Le Togo du clan Eyadema, depuis 1963, un coup d’État permanent

rédigé le 1er avril 2015 (mis en ligne le 30 septembre 2015) - Fabrice Tarrit

Le général Gnassingbé Eyadema est décédé le 5 février 2005 après 38 ans d’un règne sans partage
qui a conduit un tiers de la population togolaise à s’exiler.

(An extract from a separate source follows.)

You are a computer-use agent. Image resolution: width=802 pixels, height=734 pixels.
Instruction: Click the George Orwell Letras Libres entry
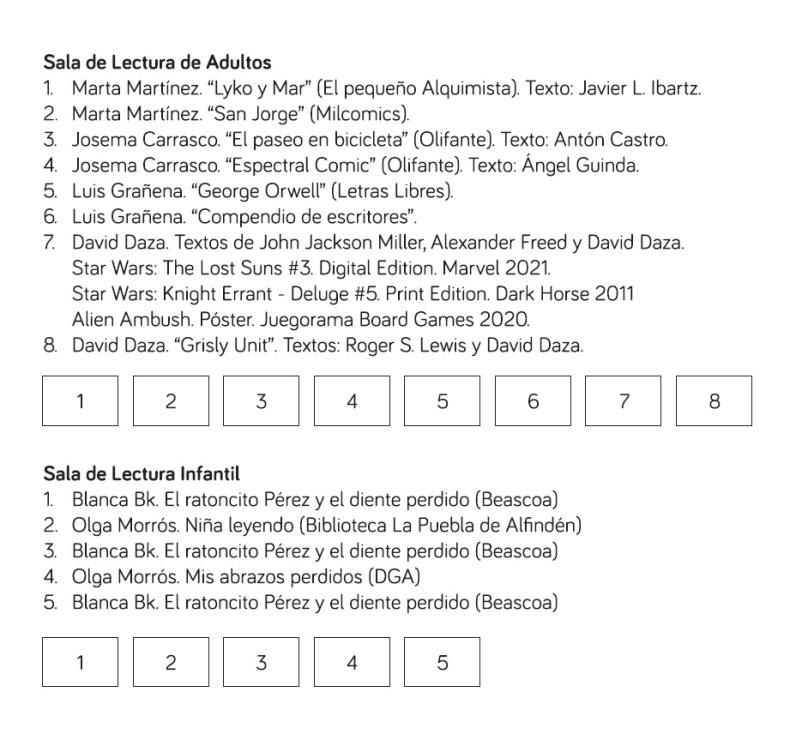pyautogui.click(x=249, y=191)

Son régime, aujourd’hui conservé sous la
coupe familiale par Faure Gnassingbé, est une figure emblématique de la Françafrique.

Manifestation co-organisée par Survie aux Invalides le 25/04/2005

Après s’être engagé dans l’armée
française, Étienne Gnassingbé
Eyadema rentre au Togo en 1962.
Le 13 janvier 1963, il participe à
l’assassinat du premier président et père
de l’indépendance togolaise, Sylvanus
Olympio, qu’il revendiquera tout au long
de son règne.

Les putschistes et leur
commanditaire français (Jacques Foccart)
remplacent Sylvanus Olympio par
Nicolas Grunitzky, mais Eyadema est
déjà l’homme fort du régime. Il écartera
Grunitzky le 13 janvier 1967 et prendra
officiellement le pouvoir trois mois plus
tard, le 15 avril, devenant président de la
République togolaise.

Terreur, clanisme et prédation

Le régime d’Eyadema est à l’image de
son accession au pouvoir, un régime de
terreur, marqué par la violence, les
menaces à l’encontre des opposants, les
tortures, les enlèvements, les disparitions forcées. L’armée a toujours joué un rôle
prépondérant dans le maintien de cette
dictature (jusqu’au coup d’État de Faure
Gnassingbé en février 2005). Le régime
d’Eyadema comptait 13 000 militaires à
la fin des années 1990, soit un soldat pour
300 habitants, tous commandés par
l’entourage et la famille d’Eyadema,
recrutés en très grande majorité parmi la
population kabiyé du Nord du pays (la
région d’Eyadema). Tout au long de son
règne, un véritable culte de la
personnalité est voué au dictateur :
statues et affiches à son effigie, chants
religieux laudateurs...

Le clan Eyadema se livre à un pillage
massif des ressources du pays, en
particulier les revenus de l’exploitation
du phosphate. Clanisme et népotisme sont
la règle : tous les postes clés de
l’administration et de l’économie sont
occupés par un parent ou un proche. Cette
prédation des richesses, assortie d’une
gestion désastreuse de l’économie
nationale, conduit progressivement le
pays à la ruine. Le Togo, un temps
qualifié de « Suisse de l’Afrique » grâce à
ses nombreuses ressources naturelles
(phosphate, café, cacao), est soumis dès
le début des années 1980 aux plans
d’ajustement structurels du FMI et de la
Banque Mondiale. On assiste alors à une
paupérisation alarmante de la population.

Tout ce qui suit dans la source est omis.